近年、慢性心不全に対してSGLT2阻害薬をはじめとした新規薬剤の使用が可能となり、心不全の治療戦略の多様化とともに患者指導についても患者個々の病態や投与薬剤により指導方法を変える必要があります。本コンテンツでは、猪又先生に、SGLT2阻害薬を中心とした心不全治療における患者指導のポイントについてご解説いただきます。
心不全診療における患者指導のポイント
私の施設は新潟県下で数少ない三次救急医療機関であり、急性心不全や難治性・重症の心不全の診療に特化しています。周囲の医療機関との連携については、当院の関連施設に連携先の拠点を置かせていただいて各施設の急性・難治性・重症の心不全患者さんの診療や治療方針の決定を行い、医療圏の急性・難治性・重症の心不全の診療をカバーしています。

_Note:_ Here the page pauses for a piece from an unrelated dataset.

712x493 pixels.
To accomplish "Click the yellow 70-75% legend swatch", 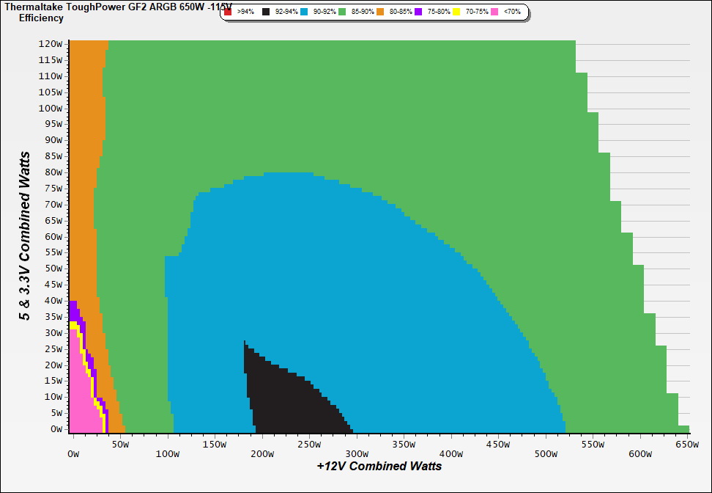I will 456,12.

当院を受診されるような急性・難治性・重症の心不全患者さんは心不全という疾患の知識をすでにおもちの方が多いとの前提で指導を始めることが多いのですが、ご家族を含めて正しく理解されている方は少ないです。たとえば、「心不全は突然心臓が止まって死んでしまう病気」というイメージをもたれている方が多い印象ですが、心不全のほとんどは5~10年かけてゆっくりと進行していくという病態である点を説明し、長期にわたっての治療を意識していただきます。
心不全患者さんの指導においては、一般的には高血圧をはじめとした生活習慣病の管理により心不全の進行を遅らせることが重要です。そのうえで、心不全が進行した場合には主に予後を改善する薬剤による薬物治療を行います。しかし、各種心筋症をはじめとした難治性疾患が多い当科においては、患者指導の役割として心不全の自然経過を緩徐にするという役割は限られ、再入院につながる増悪イベントの回避が主眼ともいえます。

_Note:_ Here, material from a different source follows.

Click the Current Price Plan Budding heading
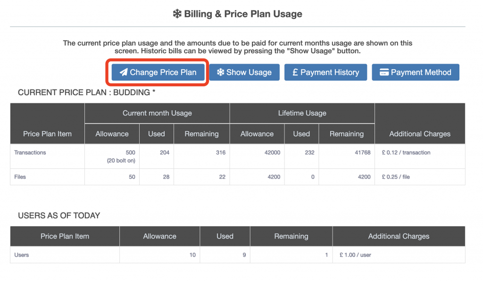 (x=86, y=92)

指導において重要なのは「十分な塩分制限」、「毎日の体重測定」、「感染予防」の3つで、いずれも具体策を提示することが大切です。塩分制限については、新潟県は全国的にみると塩分摂取量が比較的多く、患者さんにはまず塩分について意識していただくために食品表示での塩分の配合量を確認してもらうように指導しています。ただし、高齢の患者さんなどはそれが難しいこともありますので、たとえば「だしを十分に使って味付けを薄くして、味が薄いと感じる場合には少し醤油を垂らしてください」などの具体的な指導もしています。体重測定については、たとえば入浴前や食事後などの同じタイミングに同じ着衣で1日1回測定していただきます。そのうえで、1週間で2~3kg増加している場合には塩分を摂りすぎていないかなどを確認し、息切れや浮腫みなどの症状が出る前の黄色信号の段階で兆候を捉え、それでも体重が増えつづけたり症状が出てくるようであれば病院を受診していただきます。感染予防については、手洗いやうがいの徹底、ワクチンの推奨などの指導を行います。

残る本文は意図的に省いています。